Records supplied:
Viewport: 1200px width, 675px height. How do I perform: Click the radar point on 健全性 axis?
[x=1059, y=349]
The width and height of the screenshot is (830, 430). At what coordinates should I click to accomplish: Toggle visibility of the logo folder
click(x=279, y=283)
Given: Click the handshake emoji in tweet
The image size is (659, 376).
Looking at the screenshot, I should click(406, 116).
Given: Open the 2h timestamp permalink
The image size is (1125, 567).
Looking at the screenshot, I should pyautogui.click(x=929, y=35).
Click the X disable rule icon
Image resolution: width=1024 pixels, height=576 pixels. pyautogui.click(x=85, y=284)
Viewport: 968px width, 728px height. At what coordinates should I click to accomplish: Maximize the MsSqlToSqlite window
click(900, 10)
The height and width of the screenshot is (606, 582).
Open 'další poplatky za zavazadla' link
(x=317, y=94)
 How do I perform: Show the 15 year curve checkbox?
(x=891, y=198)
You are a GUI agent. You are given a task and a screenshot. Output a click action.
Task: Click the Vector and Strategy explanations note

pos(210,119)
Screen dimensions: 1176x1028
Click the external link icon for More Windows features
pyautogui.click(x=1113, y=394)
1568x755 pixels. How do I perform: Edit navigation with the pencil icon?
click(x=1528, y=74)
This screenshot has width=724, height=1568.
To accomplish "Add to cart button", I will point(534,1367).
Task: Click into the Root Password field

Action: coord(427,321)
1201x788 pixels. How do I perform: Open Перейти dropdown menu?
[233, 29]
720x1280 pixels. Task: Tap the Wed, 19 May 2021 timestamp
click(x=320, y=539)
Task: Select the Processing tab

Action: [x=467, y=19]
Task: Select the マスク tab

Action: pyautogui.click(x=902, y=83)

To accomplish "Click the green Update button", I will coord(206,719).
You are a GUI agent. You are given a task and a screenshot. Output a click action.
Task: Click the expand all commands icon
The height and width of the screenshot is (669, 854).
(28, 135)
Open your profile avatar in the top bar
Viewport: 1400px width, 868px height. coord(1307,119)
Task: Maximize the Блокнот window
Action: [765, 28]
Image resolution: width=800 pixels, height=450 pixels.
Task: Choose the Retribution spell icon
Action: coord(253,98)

Assigned task:
Where does the string "will" appear in the records? Copy every line that holds it.

Solution for this task:
To accomplish "Add to cart button", I will point(534,1367).
To accomplish "Click the green Update button", I will coord(206,719).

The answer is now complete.